Hu Mengzhou, Alkhairy Sahar, Lee Ingoo, Pillich Rudolf T, Bachelder Robin, Ideker Trey, Pratt Dexter
Department of Medicine, University of California San Diego, La Jolla, California, USA.
Department of Computer Science and Engineering, University of California San Diego, La Jolla, California, USA.
Res Sq. 2023 Sep 18:rs.3.rs-3270331. doi: 10.21203/rs.3.rs-3270331/v1.

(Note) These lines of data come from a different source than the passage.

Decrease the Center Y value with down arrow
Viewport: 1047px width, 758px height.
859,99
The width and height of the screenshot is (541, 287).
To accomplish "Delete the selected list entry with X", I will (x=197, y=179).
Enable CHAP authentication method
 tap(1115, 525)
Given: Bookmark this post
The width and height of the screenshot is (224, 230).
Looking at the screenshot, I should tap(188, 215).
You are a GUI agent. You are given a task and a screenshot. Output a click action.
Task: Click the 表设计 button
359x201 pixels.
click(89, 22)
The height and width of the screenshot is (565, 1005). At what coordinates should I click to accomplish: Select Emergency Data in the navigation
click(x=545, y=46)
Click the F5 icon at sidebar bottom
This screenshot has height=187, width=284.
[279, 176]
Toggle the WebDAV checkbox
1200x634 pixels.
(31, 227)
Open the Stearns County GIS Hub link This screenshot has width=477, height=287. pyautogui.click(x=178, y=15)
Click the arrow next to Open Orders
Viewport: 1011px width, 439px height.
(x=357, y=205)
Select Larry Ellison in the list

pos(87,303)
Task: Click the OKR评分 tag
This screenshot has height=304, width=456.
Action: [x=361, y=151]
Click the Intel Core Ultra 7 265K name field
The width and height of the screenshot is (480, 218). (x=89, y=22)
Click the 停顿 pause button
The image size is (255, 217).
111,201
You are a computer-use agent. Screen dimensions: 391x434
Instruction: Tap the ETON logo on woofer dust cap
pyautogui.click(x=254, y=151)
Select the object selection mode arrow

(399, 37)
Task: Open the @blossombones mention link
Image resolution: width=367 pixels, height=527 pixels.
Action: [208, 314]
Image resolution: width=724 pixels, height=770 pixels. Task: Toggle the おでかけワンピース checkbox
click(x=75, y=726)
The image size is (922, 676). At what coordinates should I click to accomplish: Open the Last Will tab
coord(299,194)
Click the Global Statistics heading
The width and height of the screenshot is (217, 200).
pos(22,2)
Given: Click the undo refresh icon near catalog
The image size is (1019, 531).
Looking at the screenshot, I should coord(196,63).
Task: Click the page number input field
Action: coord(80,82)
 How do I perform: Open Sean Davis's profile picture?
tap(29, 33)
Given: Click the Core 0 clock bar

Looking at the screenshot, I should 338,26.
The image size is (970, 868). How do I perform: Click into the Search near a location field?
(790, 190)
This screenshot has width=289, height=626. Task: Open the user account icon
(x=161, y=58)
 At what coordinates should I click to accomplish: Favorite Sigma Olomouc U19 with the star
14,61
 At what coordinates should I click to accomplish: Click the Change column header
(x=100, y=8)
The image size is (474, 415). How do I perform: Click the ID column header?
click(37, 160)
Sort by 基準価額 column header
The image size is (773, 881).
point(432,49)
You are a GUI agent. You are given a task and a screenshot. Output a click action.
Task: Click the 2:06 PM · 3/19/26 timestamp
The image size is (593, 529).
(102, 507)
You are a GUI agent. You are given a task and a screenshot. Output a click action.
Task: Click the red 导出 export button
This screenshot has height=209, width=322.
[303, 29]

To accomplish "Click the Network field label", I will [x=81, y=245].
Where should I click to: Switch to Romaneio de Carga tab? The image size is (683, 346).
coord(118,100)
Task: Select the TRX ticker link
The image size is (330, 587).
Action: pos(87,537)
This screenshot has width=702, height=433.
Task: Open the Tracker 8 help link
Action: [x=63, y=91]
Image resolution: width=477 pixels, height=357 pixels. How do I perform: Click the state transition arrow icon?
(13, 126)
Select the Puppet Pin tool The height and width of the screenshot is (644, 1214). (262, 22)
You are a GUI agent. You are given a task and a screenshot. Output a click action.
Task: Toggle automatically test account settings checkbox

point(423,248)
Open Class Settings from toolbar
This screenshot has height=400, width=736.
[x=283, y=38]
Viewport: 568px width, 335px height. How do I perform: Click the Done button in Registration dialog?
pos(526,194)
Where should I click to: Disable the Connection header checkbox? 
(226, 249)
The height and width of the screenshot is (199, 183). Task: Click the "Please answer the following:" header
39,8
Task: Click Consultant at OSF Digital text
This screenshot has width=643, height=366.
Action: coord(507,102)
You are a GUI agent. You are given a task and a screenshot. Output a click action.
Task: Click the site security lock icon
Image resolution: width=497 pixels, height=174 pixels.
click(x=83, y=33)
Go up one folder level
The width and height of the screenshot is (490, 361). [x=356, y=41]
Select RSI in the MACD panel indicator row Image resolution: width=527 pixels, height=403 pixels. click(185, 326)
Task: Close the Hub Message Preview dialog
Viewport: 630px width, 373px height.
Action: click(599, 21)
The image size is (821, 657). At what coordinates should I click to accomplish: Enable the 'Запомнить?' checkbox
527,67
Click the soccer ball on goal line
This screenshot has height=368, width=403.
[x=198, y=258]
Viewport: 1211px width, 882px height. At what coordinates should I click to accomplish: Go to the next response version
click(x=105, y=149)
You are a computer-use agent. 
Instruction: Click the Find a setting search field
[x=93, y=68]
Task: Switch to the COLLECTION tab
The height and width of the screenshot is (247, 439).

Gene set analysis is a mainstay of functional genomics, but it relies on manually curated databases of gene functions that are incomplete and unaware of biological context. Here we evaluate the ability of OpenAI's GPT-4, a Large Language Model (LLM), to develop hypotheses about common gene functions from its embedded biomedical knowledge. We created a GPT-4 pipeline to label gene sets with names that summarize their consensus functions, substantiated by analysis text and citations. Benchmarking against named gene sets in the Gene Ontology, GPT-4 generated very similar names in 50% of cases, while in most remaining cases it recovered the name of a more general concept. In gene sets discovered in 'omics data, GPT-4 names were more informative than gene set enrichment, with supporting statements and citations that largely verified in human review. The ability to rapidly synthesize common gene functions positions LLMs as valuable functional genomics assistants.
基因集分析是功能基因组学的支柱,但它依赖于人工策划的基因功能数据库,这些数据库并不完整,且未考虑生物学背景。在这里,我们评估了大型语言模型(LLM)OpenAI的GPT-4从其嵌入的生物医学知识中得出常见基因功能假设的能力。我们创建了一个GPT-4管道,用概括其共识功能的名称标记基因集,并通过分析文本和引用进行证实。与基因本体论中的命名基因集进行基准测试,GPT-4在50%的情况下生成了非常相似的名称,而在大多数其余情况下,它恢复了一个更通用概念的名称。在“组学”数据中发现的基因集中,GPT-4给出的名称比基因集富集分析更具信息性,其支持性陈述和引用在人工审核中大多得到了验证。快速合成常见基因功能的能力使大型语言模型成为有价值的功能基因组学助手。